On the one hand, it seems: why bother going back and forth? Sit quietly and don't bother anyone! After all, by moving around the hall from side to side, you are probably creating problems for other visitors to the hall - preventing them from approaching the exercise machine they need at the moment, disrupting their concentration with your chaotic movement, and preventing them from concentrating on physical work.

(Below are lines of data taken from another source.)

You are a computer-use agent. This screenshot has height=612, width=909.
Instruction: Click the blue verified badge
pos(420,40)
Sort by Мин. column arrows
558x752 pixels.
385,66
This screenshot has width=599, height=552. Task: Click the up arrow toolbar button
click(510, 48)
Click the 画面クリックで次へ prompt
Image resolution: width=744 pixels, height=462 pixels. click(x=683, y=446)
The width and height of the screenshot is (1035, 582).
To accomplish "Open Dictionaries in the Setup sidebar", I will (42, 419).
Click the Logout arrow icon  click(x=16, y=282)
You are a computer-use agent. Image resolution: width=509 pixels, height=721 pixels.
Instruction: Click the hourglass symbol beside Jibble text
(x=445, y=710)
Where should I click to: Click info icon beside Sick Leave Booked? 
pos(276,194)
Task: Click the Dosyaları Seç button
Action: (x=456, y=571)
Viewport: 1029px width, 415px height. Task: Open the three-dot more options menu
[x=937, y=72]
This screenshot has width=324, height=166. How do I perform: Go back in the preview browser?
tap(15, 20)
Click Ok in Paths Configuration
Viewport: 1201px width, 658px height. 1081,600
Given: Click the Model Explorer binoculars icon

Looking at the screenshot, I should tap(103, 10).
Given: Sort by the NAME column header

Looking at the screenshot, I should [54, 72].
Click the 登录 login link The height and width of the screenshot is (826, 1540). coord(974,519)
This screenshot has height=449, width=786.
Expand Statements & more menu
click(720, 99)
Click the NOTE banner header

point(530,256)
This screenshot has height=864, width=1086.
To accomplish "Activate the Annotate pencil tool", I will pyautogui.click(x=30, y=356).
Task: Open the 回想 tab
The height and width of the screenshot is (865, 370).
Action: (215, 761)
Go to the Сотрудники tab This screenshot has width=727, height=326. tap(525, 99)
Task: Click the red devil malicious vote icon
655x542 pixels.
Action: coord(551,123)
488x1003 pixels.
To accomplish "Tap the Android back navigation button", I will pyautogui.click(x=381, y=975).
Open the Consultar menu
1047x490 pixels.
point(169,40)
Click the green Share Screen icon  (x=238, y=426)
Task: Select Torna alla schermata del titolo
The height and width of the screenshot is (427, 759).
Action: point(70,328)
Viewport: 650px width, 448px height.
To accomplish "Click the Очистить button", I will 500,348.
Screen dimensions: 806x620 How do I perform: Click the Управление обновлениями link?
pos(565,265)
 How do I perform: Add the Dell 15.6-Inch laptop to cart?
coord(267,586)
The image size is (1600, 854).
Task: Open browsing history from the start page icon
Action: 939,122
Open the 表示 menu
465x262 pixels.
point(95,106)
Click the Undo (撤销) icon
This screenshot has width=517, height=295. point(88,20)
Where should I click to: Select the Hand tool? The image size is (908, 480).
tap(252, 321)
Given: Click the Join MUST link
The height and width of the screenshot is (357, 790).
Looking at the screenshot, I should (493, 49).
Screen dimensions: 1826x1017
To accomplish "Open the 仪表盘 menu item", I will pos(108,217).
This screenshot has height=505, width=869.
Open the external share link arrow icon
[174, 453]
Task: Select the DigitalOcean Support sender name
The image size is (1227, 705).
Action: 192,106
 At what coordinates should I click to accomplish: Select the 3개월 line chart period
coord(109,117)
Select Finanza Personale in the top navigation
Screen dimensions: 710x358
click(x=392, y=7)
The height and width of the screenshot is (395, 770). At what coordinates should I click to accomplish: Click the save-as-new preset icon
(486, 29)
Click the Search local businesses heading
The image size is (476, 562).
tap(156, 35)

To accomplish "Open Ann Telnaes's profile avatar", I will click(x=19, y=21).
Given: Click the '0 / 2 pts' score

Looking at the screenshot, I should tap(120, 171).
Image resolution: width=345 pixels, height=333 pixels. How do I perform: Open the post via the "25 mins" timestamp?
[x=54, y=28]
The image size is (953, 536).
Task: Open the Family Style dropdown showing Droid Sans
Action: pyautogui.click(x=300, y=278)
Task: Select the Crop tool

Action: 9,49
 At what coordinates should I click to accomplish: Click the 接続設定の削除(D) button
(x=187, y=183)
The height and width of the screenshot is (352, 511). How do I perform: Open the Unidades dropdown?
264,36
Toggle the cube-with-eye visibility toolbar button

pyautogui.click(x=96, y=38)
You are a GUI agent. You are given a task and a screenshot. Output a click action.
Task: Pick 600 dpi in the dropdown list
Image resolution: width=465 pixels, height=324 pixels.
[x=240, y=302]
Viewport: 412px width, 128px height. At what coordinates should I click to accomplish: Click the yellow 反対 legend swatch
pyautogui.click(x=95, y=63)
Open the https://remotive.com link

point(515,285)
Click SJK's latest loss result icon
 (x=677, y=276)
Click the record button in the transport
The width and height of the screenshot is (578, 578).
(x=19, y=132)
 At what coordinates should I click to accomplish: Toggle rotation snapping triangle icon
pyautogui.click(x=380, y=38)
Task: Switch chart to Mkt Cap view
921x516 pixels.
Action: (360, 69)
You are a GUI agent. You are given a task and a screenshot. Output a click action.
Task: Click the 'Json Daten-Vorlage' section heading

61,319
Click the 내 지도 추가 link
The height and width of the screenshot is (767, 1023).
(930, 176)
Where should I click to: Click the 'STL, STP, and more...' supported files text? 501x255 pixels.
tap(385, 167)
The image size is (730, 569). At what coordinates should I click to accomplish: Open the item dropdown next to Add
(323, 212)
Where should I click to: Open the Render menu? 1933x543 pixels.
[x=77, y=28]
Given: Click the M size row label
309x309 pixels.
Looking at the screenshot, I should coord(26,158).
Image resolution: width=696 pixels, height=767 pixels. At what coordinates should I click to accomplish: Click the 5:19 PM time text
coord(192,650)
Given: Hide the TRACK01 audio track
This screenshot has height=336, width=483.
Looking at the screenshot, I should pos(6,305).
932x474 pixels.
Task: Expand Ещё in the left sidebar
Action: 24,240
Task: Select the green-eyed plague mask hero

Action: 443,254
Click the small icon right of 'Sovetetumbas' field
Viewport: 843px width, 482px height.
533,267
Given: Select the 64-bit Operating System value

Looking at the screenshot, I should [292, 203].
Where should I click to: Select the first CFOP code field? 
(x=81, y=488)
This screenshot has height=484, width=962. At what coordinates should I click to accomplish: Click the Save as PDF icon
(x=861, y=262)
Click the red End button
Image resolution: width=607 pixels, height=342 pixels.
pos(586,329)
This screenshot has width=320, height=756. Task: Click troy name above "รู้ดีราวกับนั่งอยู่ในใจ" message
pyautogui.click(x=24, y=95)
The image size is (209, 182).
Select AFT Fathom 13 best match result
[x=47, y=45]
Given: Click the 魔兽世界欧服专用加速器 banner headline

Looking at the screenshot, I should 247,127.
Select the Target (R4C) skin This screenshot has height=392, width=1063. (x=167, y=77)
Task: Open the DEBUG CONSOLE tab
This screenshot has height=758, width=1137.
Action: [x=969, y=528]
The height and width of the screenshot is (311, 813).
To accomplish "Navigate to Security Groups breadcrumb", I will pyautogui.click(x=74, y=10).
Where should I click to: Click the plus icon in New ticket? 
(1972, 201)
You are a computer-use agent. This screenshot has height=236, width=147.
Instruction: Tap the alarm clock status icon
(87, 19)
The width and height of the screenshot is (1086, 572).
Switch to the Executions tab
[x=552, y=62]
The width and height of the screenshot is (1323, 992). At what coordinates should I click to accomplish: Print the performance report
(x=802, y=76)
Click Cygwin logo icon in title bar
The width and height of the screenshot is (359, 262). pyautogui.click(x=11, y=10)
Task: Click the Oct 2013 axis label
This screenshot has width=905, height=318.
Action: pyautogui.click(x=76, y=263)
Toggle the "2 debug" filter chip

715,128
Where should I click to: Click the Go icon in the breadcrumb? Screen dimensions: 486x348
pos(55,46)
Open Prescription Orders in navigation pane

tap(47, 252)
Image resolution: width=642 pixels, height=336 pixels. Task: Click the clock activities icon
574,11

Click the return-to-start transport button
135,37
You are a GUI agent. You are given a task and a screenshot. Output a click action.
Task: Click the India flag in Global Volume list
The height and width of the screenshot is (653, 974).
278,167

All this is true. Such actions interfere with others, but every coin has another side... Caring for others is of course good, but what about caring for your own health? Did you know that runners, after crossing the finish line, are simply strictly forbidden to stop abruptly, much less sit down or lie down? Refresh your memory of any race you've seen on TV! And pay attention - at any distance, be it a hundred meters or five kilometers. The athletes, having crossed the finish line, continue to run for about half a circle of the stadium. The question is why? It's all about our body physiology. Our heart and the entire cardiovascular system receive excessive cardio loads during periods of active physical work. And here it is of great importance: how smooth transition to these same loads, and smoothness of their completion. Remember: it is sudden changes in physical impact on our body that are very dangerous. You can’t, after running a few kilometers, just stop and lie down, because this hyper-power drop. It is for this reason that runners never stop abruptly after the finish line, but, overcoming pain and fatigue, force themselves, even if slowing down the pace, to still run a little further, and thereby move as smoothly as possible from running to walking, and then to rest.
Now, having mastered the theoretical part, we return to the question: what to do with yourself during the rest breaks between approaches? By performing a set with a sub-maximum weight, which gives us the opportunity to squeeze the apparatus only 8-12 times, our body receives impressive cardio punch:
- blood pressure increases,
- heart rate increases,
- shortness of breath appears, the regular rhythm of breathing is lost,
- etc.
Having completed the approach, our physical activity drops sharply, and over time, the pressure returns to normal, the heartbeat stabilizes, and our breathing normalizes to our usual rhythm. But, as you already understood, the whole question is in the severity of the processes taking place, which can cause us serious health problems. That is why, in order to create a smooth transition, it is recommended to perform some vigorous physical activity and in pauses between sets:
- get up and just walk around the hall,
- at the same time, knead the involved muscles with normal swinging movements,
- repeat the working movements cyclically, but without load,
- use elements of self-massage of working muscle groups,
- Do calming breathing exercises.
All these rehabilitation procedures will not only prepare you faster for the next set, but will also be a good prevention of possible serious diseases. Especially if the weight of the apparatus in your exercise is as close to the maximum as possible. Don't forget this simple rule, and take care of yourself and your health! No one else will give you anything like this. And your beautiful, muscular body will not please you if, by creating it, you damage your heart and become a chronically ill person... Do everything wisely, and then good luck and success will be guaranteed to you!